Global Food Market is surely the only place in town to find fresh merguez, an unusually flavorful, mildly spicy lamb sausage prepared in-house by the owners. And the store is one of two places where local diners can find khobz, an enormous Iraqi flat bread baked by local immigrants. (The owners get the bread from International Food Mart, another fine ethnic establishment on Thompson Lane.) Because the store has only recently opened, Lakel explains that he’s continuing to get new products. But already the selection—which includes pickled turnips, preserved lemons and the spicy North African red pepper paste known as harissa—is a treat for anyone with a serious interest in food. Lakel himself certainly falls in that category: By day, he runs the market, and by night, he works as the assistant maître d’ at the Wild Boar.

In addition to all the edible products at Global Food Market—some of which feature helpful descriptions taped to the shelves—there’s a fascinating array of other stuff as well. Couscous steamers, imported from the Middle East, allow home chefs to cook the dish the proper way, rather than resorting to the instant stuff that lines supermarket shelves. There are hookahs and kaftans for sale, also from the Middle East, along with hand-cranked coffee grinders and Balkan magazines and cassettes. Such an array of products is true to the inviting spirit that customers will encounter upon walking through the door. As Lakel explains, though the city’s Muslim population has quickly found its way to his store, “All people are welcome here.” And if they’re Chowhound-ish in the least, they will find much to their liking.

Located at 5625-B Charlotte Ave., Global Food Market is open 10 a.m. to 7 p.m. daily, except on Friday, when the store closes from 12:30 to 2:30 p.m. Phone: 352-6234.

Looking east

Situated in a low-traffic zone in North Nashville’s Germantown neighborhood, Wang’s Enterprises may be one of the city’s least-known ethnic groceries, but it’s also one of the oldest. This sizable warehouse, in business for 18 years, supplies most of the Chinese restaurants in town. And as proprietor Terry Wang explains, even after nearly two decades, 95 percent of his customers are Chinese, hailing from Taiwan (his own homeland), the mainland and Hong Kong.

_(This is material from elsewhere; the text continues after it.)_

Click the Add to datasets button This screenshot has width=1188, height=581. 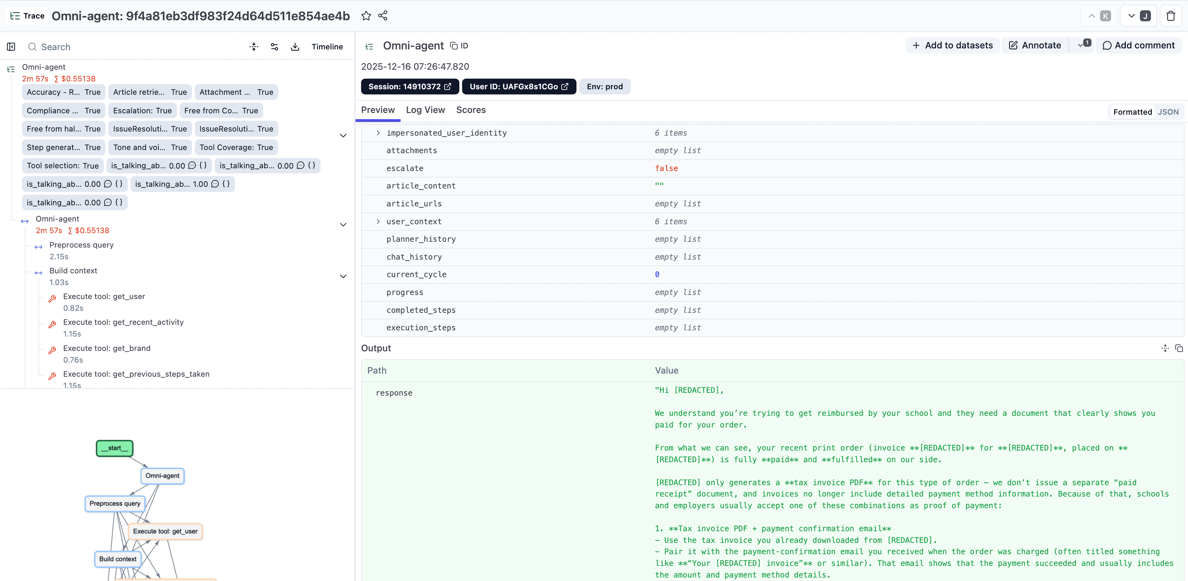point(952,45)
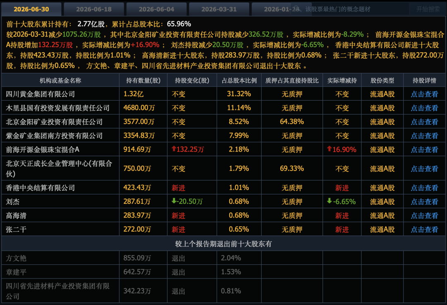The height and width of the screenshot is (305, 447).
Task: Click green down arrow beside -6.65%
Action: (329, 201)
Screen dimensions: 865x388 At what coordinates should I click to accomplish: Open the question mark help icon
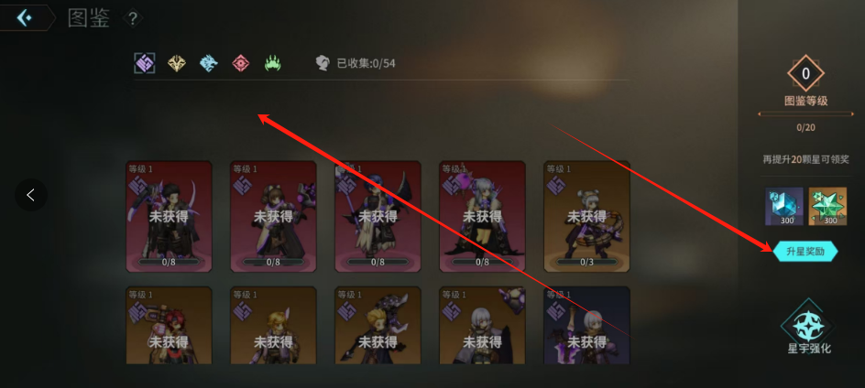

The selection here is truly remarkable, offering both fresh produce and all kinds of packaged edibles: canned juices and beverages (some of which will be startlingly unfamiliar), fried gluten, roasted eel, pickled cucumbers, jackfruit chips, ginger candies, Malaysian curry power and sushi ginger, along with such basics as rice noodles and some 30 varieties of soy sauce. Because Wang’s Enterprises supplies so many restaurants, it’s a great place to find Asian cookware, including woks, bamboo steamers, cutting boards and rice cookers. Other products include incense, stunning gold-leafed joss paper (used for ritual burning in some Eastern cultures), mah-jongg sets, herbal supplements and dried ginseng.

After looking around Wang’s Enterprises, you may wonder why all the Chinese restaurants in town serve the same fare, which always seems to have been tamed, simplified and oversweetened to satisfy American palates (never mind the fact that it’s so greasy). But ask Wang, and he’ll reveal what may be the only place in town to find authentic Chinese fare. That alone is worth a trip to his store.